-- BEGIN Selected excerpt --

Finally, any given grade of flour in the American south tends to be half to one grade softer than the same grade flour in the rest of the U.S. So, if you're living and buying flour in Huntsville, Alabama, and following a recipe written in California, it pays to know what you're using.

Hope this answers,

BDL


----------



## siduri (Aug 13, 2006)

Thanks BDL, as always _esauriente_

However the _farina di grano duro_ (Hard wheat flour) here is yellow. While what they call "Manitoba" is off-white like regular all purpose. _Pane di grano duro_ like Altamura (named after the town in Puglia where they make it) is yellow bread. It has a softer texture than the regular white bread you find.

I also have heard or read that 00 flour here is actually used for breadmaking in commercial bakeries. Being wheat flour, in any case it has enough gluten to rise well.

This Manitoba is a new arrival on the supermarket shelves - probably more italians are making bread at home now - something that used to be unheard of. (My grandmother never made bread in her tiny town in Italy - nobody had an oven and she and the other women would have to reserve a time if they wanted to bake their christmas cakes. Otherwise they bought their bread.)

About the semolina - there is semolina and semolino - final A semolina is the flour, ground finely like regular flour, and semolino - final O - is ground coarsely, like cream of wheat, but cream of wheat has more of the germ and bran, and semolino (what you'd use to make gnocchi alla romana) is purely cream colored.

By the way, anyone know gnocchi alla romana? It's like polenta made with semolino and milk cooked together, poured on a table and cut in rounds, then overlapped in a baking dish and baked with butter and parmigiano. Quite nice and very satisfying.


----------



## kyheirloomer (Feb 1, 2007)

_So, if you're living and buying flour in Huntsville, Alabama, and following a recipe written in California, it pays to know what you're using. _

Not to disagee, BDL, because you're certainly right. But..... (always a "but," right)

For those of us serious about bread making, sure, it makes a difference. But do you really think the casual bread baker would notice a difference? I don't think their bread would noticebly vary any more than when they use volume vs weight measurements.

Another point to consider is that what you say is true for the person buying local flours. But is that true about national brands? I wouldn't think the Gold Medal available in Huntsville is any different than the Gold Medal being sold in Santa Barbara. The casual baker most likely goes with the national brands, with one exception. Southerners setting out to make biscuits reach for the White Lilly. But I'd bet good money that most of them do not know why.

-- END Selected excerpt --
-- BEGIN Information provided --

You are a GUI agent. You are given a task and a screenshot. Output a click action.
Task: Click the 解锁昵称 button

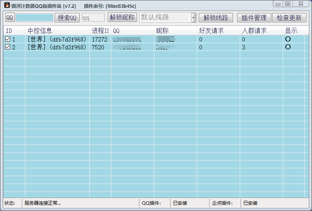(122, 18)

-- END Information provided --

Quote everything in the flour thread from "By the way, anyone" down to "vs weight measurements.". The lines above have no connection to the forum thread on flour.

By the way, anyone know gnocchi alla romana? It's like polenta made with semolino and milk cooked together, poured on a table and cut in rounds, then overlapped in a baking dish and baked with butter and parmigiano. Quite nice and very satisfying.


----------



## kyheirloomer (Feb 1, 2007)

_So, if you're living and buying flour in Huntsville, Alabama, and following a recipe written in California, it pays to know what you're using. _

Not to disagee, BDL, because you're certainly right. But..... (always a "but," right)

For those of us serious about bread making, sure, it makes a difference. But do you really think the casual bread baker would notice a difference? I don't think their bread would noticebly vary any more than when they use volume vs weight measurements.